Carmelita menyatakan, Selat Hormuz merupakan jalur laut strategis yang dilalui sekitar 20 persen dari total pasokan minyak mentah dunia. Ia lantas memberikan gambaran dampaknya seperti apa, jika wilayah perairan itu benar-benar ditutup oleh Iran.
"Bisa dibayangkan bila selat Hormuz diblokade, maka akan juga berdampak terhadap harga minyak dunia. Yang mana kalau kita lihat dalam kurun waktu satu minggu setelah eskalasi konflik, harga minyak tercatat meningkat sebesar USD 10-15 per barel," urainya.
"Sehingga ini akan berdampak pada terhadap logistik nasional, mengingat biaya operasional kapal lebih dari dari setengahnya adalah biaya bahan bakar. Sehingga dampaknya mungkin terbatas, tapi signifikan bagi logistik nasional terutama dari biaya bahan bakar tadi," tegasnya.
Satu-satunya Jalur Keluar Masuk Kapal
Mengutip kanal Cek Fakta Liputan6.com, Selat Hormuz merupakan jalur laut yang menghubungkan Teluk Oman dan Teluk Persia. Selat ini menjadi satu-satunya jalur keluar masuk kapal dari Teluk Persia menuju Samudra Hindia.

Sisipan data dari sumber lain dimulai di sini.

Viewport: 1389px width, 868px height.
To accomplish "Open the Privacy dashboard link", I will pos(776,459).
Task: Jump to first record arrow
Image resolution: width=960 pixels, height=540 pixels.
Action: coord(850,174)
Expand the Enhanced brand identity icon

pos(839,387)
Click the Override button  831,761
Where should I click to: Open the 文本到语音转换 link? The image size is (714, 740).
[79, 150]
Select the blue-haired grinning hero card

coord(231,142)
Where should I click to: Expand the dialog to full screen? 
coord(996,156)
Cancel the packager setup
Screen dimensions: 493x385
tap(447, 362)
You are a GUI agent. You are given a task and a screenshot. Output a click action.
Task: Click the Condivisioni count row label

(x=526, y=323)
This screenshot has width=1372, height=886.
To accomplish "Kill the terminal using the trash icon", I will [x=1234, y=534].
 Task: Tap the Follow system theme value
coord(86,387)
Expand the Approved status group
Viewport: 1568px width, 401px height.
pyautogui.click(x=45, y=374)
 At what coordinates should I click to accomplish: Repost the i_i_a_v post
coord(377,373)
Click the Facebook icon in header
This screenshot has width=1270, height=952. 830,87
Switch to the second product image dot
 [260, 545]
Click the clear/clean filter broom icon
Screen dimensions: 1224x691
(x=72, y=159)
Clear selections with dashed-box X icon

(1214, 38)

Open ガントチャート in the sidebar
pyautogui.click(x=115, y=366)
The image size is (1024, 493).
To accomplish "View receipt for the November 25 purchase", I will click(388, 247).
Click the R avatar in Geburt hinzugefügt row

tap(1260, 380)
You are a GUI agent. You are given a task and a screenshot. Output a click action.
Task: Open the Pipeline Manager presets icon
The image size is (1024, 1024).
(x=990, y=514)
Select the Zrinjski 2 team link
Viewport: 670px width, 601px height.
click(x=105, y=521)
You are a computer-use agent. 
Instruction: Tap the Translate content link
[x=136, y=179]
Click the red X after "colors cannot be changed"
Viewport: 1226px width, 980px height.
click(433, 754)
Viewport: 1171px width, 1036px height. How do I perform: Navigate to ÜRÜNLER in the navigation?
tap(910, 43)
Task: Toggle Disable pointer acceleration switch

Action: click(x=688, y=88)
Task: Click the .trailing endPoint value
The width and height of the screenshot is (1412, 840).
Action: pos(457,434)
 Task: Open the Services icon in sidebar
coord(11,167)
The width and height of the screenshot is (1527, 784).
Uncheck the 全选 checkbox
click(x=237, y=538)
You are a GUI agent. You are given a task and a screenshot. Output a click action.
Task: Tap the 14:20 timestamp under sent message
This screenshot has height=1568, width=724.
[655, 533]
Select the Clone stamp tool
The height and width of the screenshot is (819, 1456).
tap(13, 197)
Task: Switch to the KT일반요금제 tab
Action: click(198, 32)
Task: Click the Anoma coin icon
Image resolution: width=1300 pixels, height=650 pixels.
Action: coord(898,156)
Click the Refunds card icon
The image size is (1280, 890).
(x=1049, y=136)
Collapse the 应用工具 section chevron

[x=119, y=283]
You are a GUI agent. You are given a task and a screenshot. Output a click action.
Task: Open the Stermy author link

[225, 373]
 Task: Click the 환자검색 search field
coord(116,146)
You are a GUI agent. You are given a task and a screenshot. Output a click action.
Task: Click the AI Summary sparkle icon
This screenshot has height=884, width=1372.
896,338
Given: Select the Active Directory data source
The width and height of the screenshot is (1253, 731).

Selat Hormuz memiliki lebar hanya 54 km pada titik tersempitnya, namun perannya sangat vital dalam perdagangan global, terutama untuk minyak bumi. Sekitar 20 persen pasokan minyak dan gas alam dunia melewati selat ini setiap harinya.
Sebagian besar dari pasokan tersebut menuju ke negara-negara Asia antara lain Tiongkok, India, dan Jepang, yang sangat bergantung pada energi dari kawasan tersebut.
Antara awal 2022 hingga bulan lalu, menurut data perusahaan analitik Vortexa, diperkirakan sekitar 17,8 juta hingga 20,8 juta barel minyak mentah, kondensat, dan bahan bakar lainnya mengalir setiap hari melalui selat ini.
Negara-negara anggota Organisasi Negara Pengekspor Minyak (OPEC), seperti Arab Saudi, Iran, Uni Emirat Arab, Kuwait, dan Irak, mengekspor sebagian besar minyak mentah mereka melalui selat ini, terutama ke wilayah Asia.
Beri Tekanan Langsung untuk Trump
Menutup Selat Hormuz memang memiliki keuntungan strategis, yaitu dapat menjadi cara untuk memberikan tekanan langsung kepada Presiden Amerika Serikat (AS), Donald Trump. Tindakan ini akan memicu lonjakan harga minyak yang berdampak cepat terhadap inflasi, tidak hanya di AS, namun juga di seluruh dunia.
Namun, langkah yang sama pula akan menjadi bentuk kerugian ekonomi yang sangat besar bagi Iran sendiri. Lantaran, ekspor minyak Iran bergantung pada jalur yang sama.
Di lain sisi, menutup Selat Hormuz berisiko memicu keterlibatan negara-negara Teluk Arab—yang meskipun telah mengkritik keras serangan Israel—bisa terdorong masuk ke dalam konflik demi melindungi kepentingan ekonomi mereka sendiri.
Secara khusus, penutupan Selat Hormuz disebut akan sangat merugikan China. Sebagai ekonomi terbesar kedua di dunia, China membeli hampir 90 persen ekspor minyak Iran, yang saat ini berada di bawah sanksi internasional.